What's more, don't pretend like all modern games suck while old games ruled. That's a bunch of bullshit. Sure, there are plenty of modern games that suck, but guess what? There are tons of old games that suck too. Thing is, you just tend to forget about them. You remember the greats that you enjoyed or heard about, the ones that helped shape gaming today. You forget all the utter shit that was released, just as is released today.
So get off it. If you don't like nice graphics, fine. Stick with old games, no one is forcing you to upgrade. But don't pretend like there is no reason to want better graphics in games.

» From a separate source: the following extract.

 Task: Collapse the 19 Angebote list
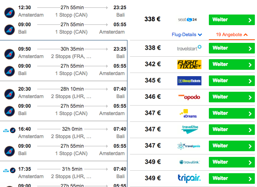click(232, 35)
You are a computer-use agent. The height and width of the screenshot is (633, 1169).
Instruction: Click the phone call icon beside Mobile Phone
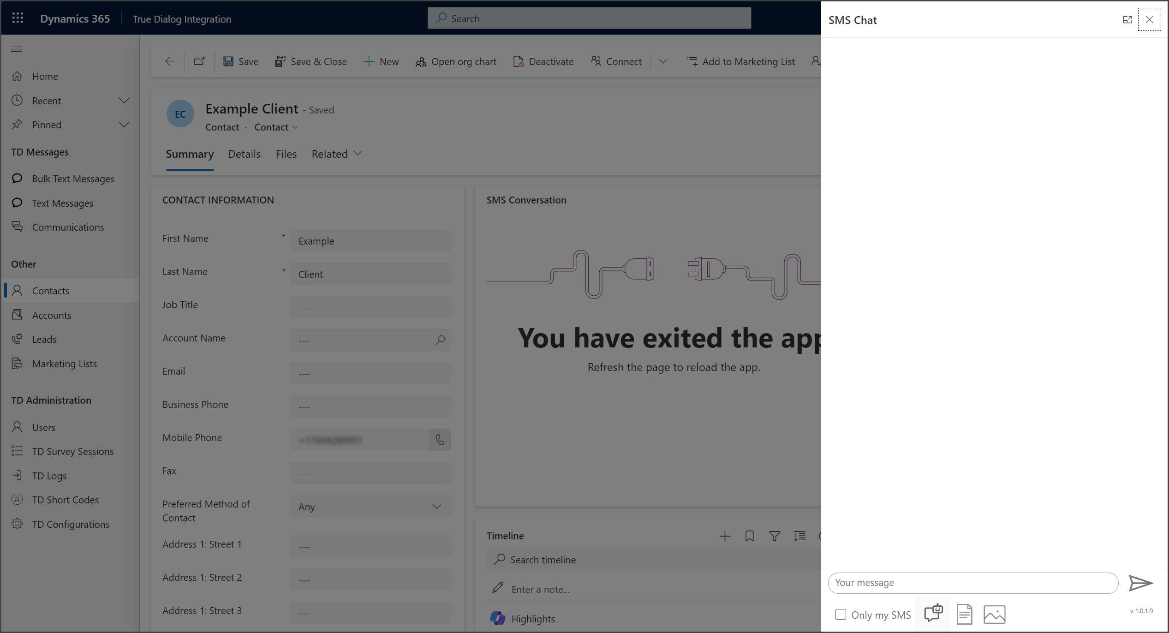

QE is cool, but it doesn't do anything similar at all to what they're talking about here. FFTs on an NV30 are only incidentally related to texture mapping window contents. Check out gpgpu.org or BrookGPU. In a sense, the idea is to treat modern graphics hardware as the next step beyond SIMD instruction sets. Incidentally, e17 exploited (hardware) GL rendering of 2D graphics via evas a bit before Apple put that into OS X.
This concept was being used back in 1988. The Commodore 64 (1mhz 6510, a 6502 like micro processor) had a peripheral 5.25 disk drive called the 1541, which itself had a 1mhz 6510 cpu in it, connected via. a serial link.
It became common practice to introduce fast loaders: these were partially resident in the C64, and also in the 1541: effectively replacing the 1541's limited firmware.
However, demo programmers figured out how to utilise the 1541: one particular demo involved uploading program to the 1541 at start, then upon ever screen rewrite, uploading vectors to the 1541, which the 1541 would perform calculations in parallel with the C64, then at the end of the screen, the C64 fetch the results from the 1541, and incorporate them into the next screen frame.
Equally, GPU provides similar capability if so used.